* **Work order**:
Each line of the data below that includes the string "Hướng" must be copied.

(Information supplied)

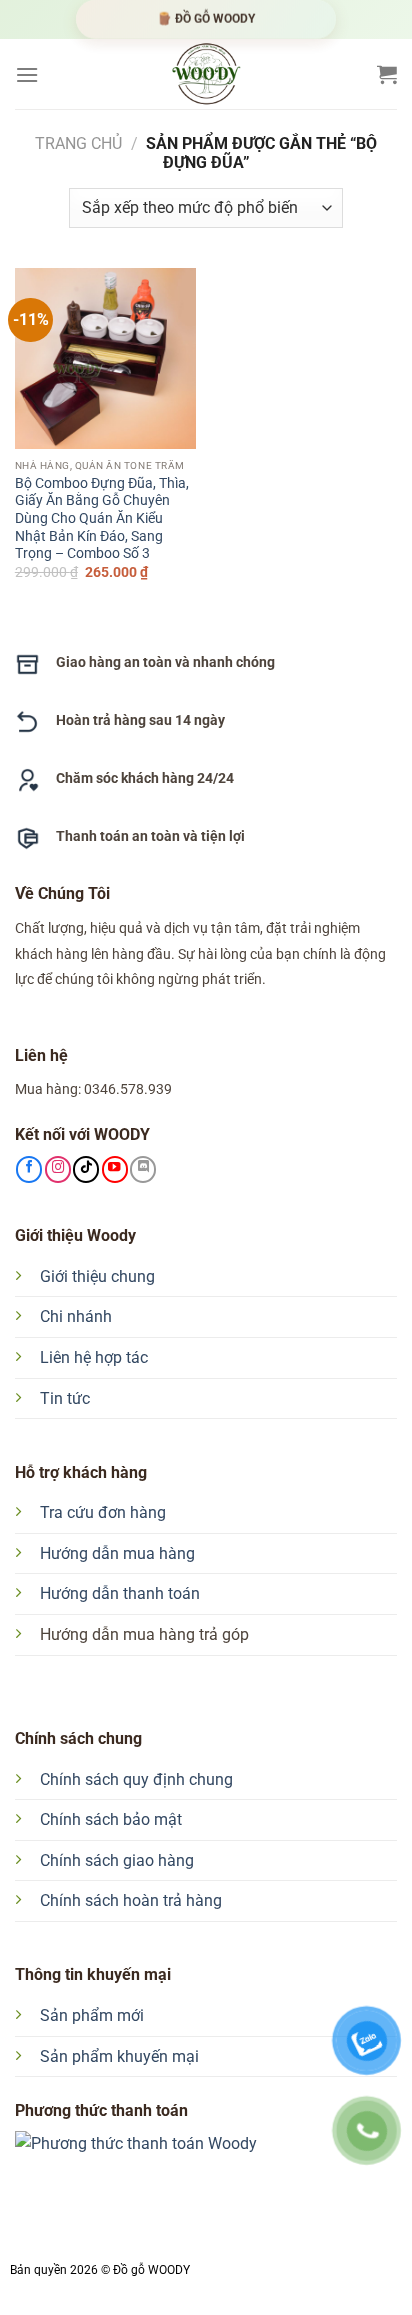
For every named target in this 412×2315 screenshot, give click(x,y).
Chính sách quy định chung (136, 1779)
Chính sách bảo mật (111, 1819)
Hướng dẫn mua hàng (117, 1553)
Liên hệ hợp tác (94, 1357)
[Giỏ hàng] (387, 74)
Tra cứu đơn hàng (103, 1512)
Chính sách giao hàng (117, 1860)
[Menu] (27, 74)
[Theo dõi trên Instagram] (58, 1169)
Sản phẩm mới (92, 2015)
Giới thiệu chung (97, 1276)
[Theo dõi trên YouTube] (115, 1169)
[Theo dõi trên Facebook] (29, 1169)
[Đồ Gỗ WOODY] (206, 74)
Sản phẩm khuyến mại (119, 2056)
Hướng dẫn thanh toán (120, 1593)
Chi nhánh (76, 1316)
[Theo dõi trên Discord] (143, 1169)
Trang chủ (78, 143)
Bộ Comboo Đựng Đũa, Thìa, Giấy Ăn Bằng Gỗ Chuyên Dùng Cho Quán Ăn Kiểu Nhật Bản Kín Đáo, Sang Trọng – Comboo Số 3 (102, 518)
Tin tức (65, 1398)
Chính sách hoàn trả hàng (131, 1900)
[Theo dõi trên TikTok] (86, 1169)
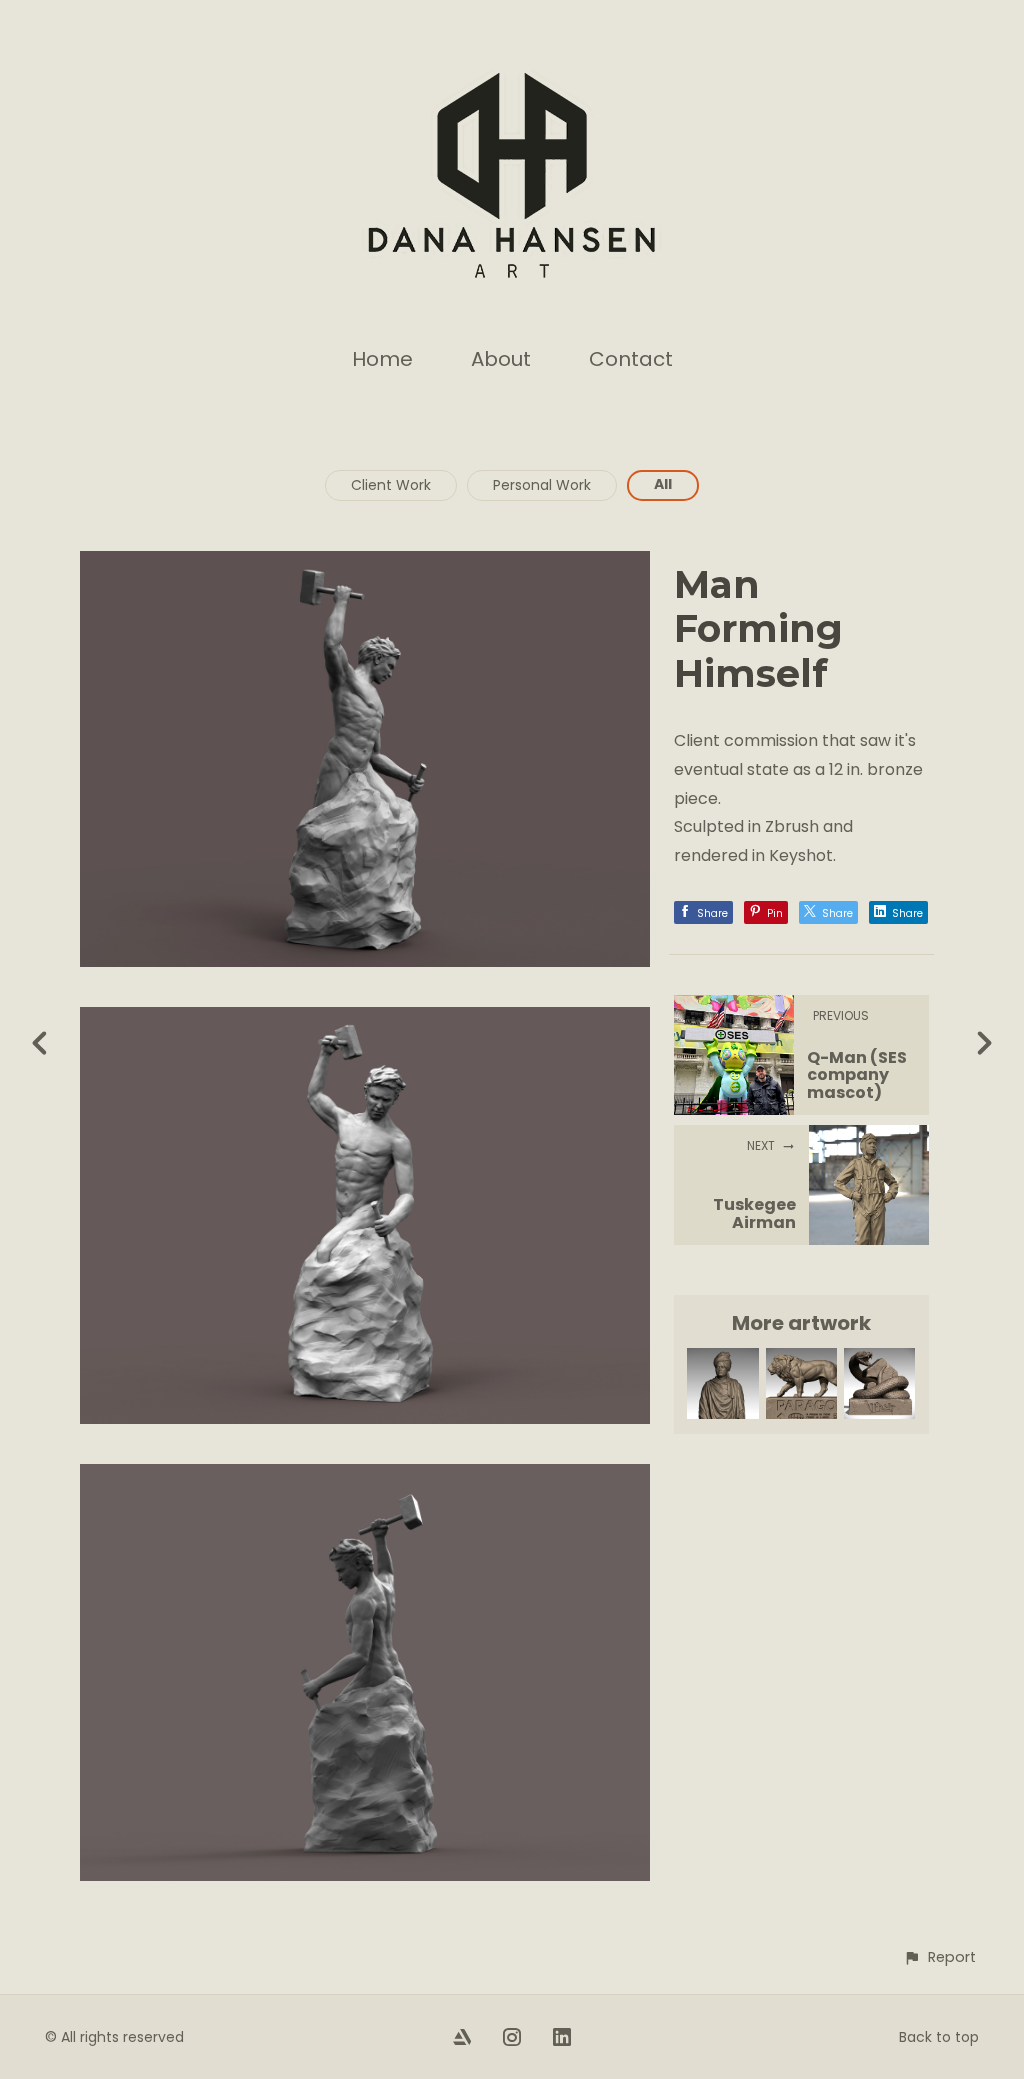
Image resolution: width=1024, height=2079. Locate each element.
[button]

(End Information supplied)

* **Final answer**:
Hướng dẫn mua hàng (117, 1553)
Hướng dẫn thanh toán (120, 1593)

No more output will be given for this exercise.